(What you will do) Whenever the string "jQuery" turns up in a line below, that line should be copied.

(Dataset records)
=== Begin Enclosure ===

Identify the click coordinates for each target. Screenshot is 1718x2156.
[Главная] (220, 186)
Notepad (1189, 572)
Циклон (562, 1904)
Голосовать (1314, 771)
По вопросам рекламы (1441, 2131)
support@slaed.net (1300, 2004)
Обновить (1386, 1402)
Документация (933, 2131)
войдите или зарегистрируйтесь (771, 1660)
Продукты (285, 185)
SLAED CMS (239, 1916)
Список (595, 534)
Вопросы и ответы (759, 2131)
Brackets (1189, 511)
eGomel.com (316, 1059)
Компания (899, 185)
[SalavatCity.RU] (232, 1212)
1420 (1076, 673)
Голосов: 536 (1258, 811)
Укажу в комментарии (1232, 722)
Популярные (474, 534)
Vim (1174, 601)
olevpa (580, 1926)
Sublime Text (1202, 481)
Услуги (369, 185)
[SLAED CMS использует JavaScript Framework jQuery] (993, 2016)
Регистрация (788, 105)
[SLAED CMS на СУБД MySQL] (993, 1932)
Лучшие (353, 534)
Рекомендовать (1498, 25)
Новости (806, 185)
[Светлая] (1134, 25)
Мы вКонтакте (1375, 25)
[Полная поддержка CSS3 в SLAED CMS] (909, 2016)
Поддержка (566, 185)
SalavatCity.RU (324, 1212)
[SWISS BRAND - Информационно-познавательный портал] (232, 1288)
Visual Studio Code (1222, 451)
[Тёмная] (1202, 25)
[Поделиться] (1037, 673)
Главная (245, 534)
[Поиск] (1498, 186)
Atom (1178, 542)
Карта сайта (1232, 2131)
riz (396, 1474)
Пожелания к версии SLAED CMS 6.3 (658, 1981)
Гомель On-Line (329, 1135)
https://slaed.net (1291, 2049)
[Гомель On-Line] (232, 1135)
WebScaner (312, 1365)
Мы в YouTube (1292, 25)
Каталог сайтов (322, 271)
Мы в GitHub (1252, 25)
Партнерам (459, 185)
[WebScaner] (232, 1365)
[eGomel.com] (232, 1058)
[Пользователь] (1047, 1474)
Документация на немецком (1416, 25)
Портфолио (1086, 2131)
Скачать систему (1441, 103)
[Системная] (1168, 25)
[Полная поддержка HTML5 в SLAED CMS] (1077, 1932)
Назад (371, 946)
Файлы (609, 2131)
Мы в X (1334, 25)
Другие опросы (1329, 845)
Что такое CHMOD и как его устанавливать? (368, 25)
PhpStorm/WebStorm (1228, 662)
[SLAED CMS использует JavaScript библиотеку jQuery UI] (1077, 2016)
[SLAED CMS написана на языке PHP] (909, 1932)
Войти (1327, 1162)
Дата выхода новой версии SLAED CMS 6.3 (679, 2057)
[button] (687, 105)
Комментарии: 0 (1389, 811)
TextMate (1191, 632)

=== End Enclosure ===

(Solution for this task)
[SLAED CMS использует JavaScript Framework jQuery] (993, 2016)
[SLAED CMS использует JavaScript библиотеку jQuery UI] (1077, 2016)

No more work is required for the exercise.